[Start Source material]

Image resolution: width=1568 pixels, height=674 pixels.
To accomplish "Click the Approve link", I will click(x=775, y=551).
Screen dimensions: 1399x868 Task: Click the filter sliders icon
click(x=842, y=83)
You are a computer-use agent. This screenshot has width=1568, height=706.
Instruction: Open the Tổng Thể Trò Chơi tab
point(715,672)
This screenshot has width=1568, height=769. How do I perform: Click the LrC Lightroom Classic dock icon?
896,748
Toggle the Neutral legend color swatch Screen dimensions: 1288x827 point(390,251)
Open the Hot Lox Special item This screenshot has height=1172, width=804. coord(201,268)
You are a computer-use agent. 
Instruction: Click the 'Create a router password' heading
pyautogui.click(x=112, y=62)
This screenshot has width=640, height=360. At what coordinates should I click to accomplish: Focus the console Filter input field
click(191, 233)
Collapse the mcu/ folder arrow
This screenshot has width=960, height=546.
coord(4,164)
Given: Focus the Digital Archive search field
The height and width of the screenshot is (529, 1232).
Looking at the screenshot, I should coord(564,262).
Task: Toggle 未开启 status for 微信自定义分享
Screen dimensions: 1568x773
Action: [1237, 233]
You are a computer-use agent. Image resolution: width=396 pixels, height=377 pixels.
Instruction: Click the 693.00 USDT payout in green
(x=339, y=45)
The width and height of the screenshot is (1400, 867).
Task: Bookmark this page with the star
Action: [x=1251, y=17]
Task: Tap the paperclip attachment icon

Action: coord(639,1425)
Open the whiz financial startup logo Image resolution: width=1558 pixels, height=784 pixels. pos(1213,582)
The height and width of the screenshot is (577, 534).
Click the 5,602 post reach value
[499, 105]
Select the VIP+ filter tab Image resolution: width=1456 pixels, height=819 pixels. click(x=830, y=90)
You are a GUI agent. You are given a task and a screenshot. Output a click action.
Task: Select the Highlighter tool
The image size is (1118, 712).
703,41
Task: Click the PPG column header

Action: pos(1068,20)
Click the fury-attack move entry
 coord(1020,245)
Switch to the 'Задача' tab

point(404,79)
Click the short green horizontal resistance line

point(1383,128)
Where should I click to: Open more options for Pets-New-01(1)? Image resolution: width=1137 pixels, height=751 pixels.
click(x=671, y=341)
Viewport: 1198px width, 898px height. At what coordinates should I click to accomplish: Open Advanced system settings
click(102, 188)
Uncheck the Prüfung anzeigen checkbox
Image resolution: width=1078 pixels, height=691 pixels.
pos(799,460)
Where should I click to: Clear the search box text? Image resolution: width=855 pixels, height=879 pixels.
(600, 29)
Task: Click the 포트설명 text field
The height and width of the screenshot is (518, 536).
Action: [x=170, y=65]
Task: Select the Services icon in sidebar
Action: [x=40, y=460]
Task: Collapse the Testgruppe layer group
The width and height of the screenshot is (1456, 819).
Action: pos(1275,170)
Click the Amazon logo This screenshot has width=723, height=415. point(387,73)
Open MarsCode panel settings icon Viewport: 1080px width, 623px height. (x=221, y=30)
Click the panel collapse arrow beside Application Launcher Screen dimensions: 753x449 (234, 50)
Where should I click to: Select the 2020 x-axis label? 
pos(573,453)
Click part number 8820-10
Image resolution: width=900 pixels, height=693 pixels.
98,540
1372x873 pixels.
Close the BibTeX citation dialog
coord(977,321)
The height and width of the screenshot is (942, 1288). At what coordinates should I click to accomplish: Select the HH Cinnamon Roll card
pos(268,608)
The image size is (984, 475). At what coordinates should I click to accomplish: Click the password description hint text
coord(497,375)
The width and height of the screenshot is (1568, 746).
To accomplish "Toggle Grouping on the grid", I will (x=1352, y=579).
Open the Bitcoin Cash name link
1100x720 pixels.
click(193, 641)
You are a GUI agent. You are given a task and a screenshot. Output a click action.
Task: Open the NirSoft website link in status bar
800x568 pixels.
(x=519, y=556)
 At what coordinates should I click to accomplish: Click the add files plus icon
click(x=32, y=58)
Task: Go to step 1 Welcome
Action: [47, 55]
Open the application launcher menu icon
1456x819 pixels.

[End Source material]

To do → Can you repeat word for word the items above, from the line with "Open MarsCode panel" up to and including the line with "coord(977,321)"?

Answer to the task →
Open MarsCode panel settings icon Viewport: 1080px width, 623px height. (x=221, y=30)
Click the panel collapse arrow beside Application Launcher Screen dimensions: 753x449 (234, 50)
Where should I click to: Select the 2020 x-axis label? 
pos(573,453)
Click part number 8820-10
Image resolution: width=900 pixels, height=693 pixels.
98,540
1372x873 pixels.
Close the BibTeX citation dialog
coord(977,321)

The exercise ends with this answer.